Diferença entre abuso e exploração
sexual
No
Código Penal, o abuso sexual está tipificado como estupro de vulnerável,
relacionado a ato sexual ou libidinoso com adolescentes de menos de 14 anos e
prevê pena de 8 a 15 anos de reclusão.
Já a
exploração sexual é o que a sociedade conhece por prostituição infantil, termo
considerado inadequado, pois as crianças e adolescentes estão em condição
peculiar de desenvolvimento, não podendo fazer tal escolha e sendo vítimas da
violência.
Assim
como o abuso sexual, a exploração também é um crime e ocorre quando o menino ou
a menina de 14 a 18 anos faz sexo “consentido” com qualquer troca mercantil.
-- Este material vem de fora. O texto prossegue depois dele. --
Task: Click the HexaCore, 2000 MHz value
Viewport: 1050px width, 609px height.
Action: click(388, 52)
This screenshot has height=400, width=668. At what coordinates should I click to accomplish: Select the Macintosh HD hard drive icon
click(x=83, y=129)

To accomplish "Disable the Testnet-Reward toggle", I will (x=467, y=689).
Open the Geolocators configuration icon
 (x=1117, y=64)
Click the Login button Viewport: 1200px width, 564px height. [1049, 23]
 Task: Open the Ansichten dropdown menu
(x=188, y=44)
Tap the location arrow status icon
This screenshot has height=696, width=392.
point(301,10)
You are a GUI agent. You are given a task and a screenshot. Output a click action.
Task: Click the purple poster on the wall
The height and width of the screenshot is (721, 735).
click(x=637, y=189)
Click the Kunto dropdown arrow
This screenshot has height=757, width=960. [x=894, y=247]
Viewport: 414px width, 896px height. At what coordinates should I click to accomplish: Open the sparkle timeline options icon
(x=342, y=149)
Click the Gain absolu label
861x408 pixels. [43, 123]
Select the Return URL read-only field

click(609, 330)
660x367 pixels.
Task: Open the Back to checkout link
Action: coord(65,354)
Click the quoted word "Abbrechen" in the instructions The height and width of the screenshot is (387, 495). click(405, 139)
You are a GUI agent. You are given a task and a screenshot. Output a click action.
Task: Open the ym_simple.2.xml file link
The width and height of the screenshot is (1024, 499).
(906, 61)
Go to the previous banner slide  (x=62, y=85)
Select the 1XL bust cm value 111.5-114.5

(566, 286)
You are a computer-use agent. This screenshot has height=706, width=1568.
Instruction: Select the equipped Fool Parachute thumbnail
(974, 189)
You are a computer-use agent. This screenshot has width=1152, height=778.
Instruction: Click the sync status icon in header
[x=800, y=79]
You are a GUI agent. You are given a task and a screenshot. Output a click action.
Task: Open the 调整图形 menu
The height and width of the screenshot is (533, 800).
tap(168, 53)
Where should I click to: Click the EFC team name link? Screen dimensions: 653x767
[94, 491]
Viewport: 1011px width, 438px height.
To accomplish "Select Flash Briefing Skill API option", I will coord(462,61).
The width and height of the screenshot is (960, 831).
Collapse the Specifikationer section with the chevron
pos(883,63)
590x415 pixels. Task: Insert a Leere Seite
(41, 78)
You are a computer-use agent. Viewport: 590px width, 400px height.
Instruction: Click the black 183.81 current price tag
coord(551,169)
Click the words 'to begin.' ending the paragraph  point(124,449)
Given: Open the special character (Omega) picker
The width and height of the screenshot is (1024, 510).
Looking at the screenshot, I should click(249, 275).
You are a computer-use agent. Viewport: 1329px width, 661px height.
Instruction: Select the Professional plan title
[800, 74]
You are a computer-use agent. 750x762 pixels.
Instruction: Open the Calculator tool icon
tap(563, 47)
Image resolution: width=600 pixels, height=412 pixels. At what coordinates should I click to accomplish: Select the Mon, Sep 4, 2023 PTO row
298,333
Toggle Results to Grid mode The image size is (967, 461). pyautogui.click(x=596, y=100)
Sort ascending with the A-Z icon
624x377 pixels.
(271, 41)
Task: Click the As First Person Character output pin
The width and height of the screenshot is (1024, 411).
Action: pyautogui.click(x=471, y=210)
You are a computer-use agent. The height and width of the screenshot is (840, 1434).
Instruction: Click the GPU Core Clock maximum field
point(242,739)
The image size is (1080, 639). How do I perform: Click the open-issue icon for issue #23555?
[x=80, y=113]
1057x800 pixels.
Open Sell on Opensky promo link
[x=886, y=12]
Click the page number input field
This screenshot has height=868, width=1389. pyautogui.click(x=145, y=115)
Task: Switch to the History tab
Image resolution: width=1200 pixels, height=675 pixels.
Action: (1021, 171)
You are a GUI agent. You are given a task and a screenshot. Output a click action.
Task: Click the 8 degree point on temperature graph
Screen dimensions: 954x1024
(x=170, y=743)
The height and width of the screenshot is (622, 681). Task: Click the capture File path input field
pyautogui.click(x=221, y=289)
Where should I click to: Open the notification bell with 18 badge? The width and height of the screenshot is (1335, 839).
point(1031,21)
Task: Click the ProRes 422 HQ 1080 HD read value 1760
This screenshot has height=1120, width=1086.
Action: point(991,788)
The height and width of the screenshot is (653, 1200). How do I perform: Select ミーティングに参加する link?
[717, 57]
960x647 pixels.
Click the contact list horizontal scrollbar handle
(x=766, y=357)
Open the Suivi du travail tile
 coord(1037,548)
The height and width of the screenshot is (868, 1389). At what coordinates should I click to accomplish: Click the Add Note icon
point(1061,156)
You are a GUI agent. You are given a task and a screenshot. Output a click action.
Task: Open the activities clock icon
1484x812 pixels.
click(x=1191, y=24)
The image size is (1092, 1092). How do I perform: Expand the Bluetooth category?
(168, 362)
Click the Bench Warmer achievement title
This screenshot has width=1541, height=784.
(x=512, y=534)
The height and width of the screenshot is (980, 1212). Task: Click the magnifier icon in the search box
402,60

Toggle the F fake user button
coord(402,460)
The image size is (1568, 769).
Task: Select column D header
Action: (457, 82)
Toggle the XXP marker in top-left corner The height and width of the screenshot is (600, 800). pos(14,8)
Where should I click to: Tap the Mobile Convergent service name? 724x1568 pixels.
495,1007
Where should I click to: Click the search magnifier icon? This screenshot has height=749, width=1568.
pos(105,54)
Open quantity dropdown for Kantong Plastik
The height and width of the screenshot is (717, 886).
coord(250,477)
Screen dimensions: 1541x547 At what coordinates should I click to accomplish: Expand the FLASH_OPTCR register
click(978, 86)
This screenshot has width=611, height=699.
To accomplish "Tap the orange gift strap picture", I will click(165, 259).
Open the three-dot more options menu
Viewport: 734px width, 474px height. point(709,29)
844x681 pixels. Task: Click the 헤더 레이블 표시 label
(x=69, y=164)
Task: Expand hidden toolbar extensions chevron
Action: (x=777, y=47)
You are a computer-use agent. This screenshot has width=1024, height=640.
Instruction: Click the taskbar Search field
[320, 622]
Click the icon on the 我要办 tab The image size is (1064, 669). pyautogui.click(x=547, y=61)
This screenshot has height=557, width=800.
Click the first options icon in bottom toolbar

Muitas vezes, as meninas vítimas da exploração sexual foram abusadas mais cedo.
Feminismo negro
Ao
ser questionada sobre o papel do feminismo negro frente a essa realidade,
Giselle diz.
“O
feminismo negro contribui no enfrentamento à exploração sexual infantil ao
denunciar o papel estrutural do racismo e das opressões de gênero e classe na
nossa sociedade, que possibilitam compreender por que as meninas e adolescentes
negras são as mais afetadas frente a este fenômeno, devido à vulnerabilidade
forjada por esta intersecção (de gênero, raça e classe)”.
Ainda
de acordo com a pesquisadora, “ao propor a desconstrução dos estereótipos que
historicamente criaram a noção de hipersexualização e disponibilidade sexual
atribuída aos corpos das mulheres negras, o feminismo negro está construindo
uma ruptura nos códigos subalternos que legitimam práticas de violência contra
meninas e mulheres negras”.
“Além
disso, eu poderia dizer que o feminismo negro contribui diretamente no
enfrentamento à exploração sexual infantil a partir de um letramento da
sociedade acerca da centralidade da perspectiva interseccional em qualquer
discussão, especialmente nas expressões de violência, ademais de estimular as denuncias frente aos
casos de abuso e acolhimento das vítimas”, conclui.
Atuação do CEERT
Nos
últimos meses, o CEERT participou de diversos debates nacionais e
internacionais sobre feminismo negro. No dia 14 de março, Sara Branco, advogada
do programa de Justiça Racial do CEERT, falou sobre violência política contra
ativistas no âmbito do aniversário de morte de Marielle Franco, juntamente ao
coletivo Defense Democracy in Brazil. “A minha fala foi sobre a perseguição
histórica que a população negra sofre, desde a ditadura. O próprio
encarceramento tem a ver com controle dos nossos corpos, com jovens negros
sendo condenados por crimes que nunca cometeram”, diz Sara.
Em
18 de março, Sara também participou de um evento na Cúpula Global de Mulheres
Negras. Em fevereiro, Cida Bento, diretora executiva do CEERT, participou de um
seminário sobre equidade econômica das mulheres negras na diáspora, organizado
pela ONU Mulheres, acompanhada por autoridades e empresárias de diversos países
africanos. Segundo Sara, a participação do CEERT nas agendas oficiais da ONU é
fundamental, pois o movimento das mulheres negras passa por um importante
momento no Brasil.
“Apesar
de muitas vezes estarmos invisibilizadas, discutir a discriminação sofrida por
conta da raça e do gênero é essencial para que se pense em políticas públicas.
O debate sobre relações raciais no Brasil é fundamental por ter a maior
população negra das Américas. Vivemos um momento de opressão e retrocesso e
estarmos em debates internacionais é fundamental, principalmente nas discussões
sobre as metas dos Objetivos de Desenvolvimento Sustentável da ONU”, conclui.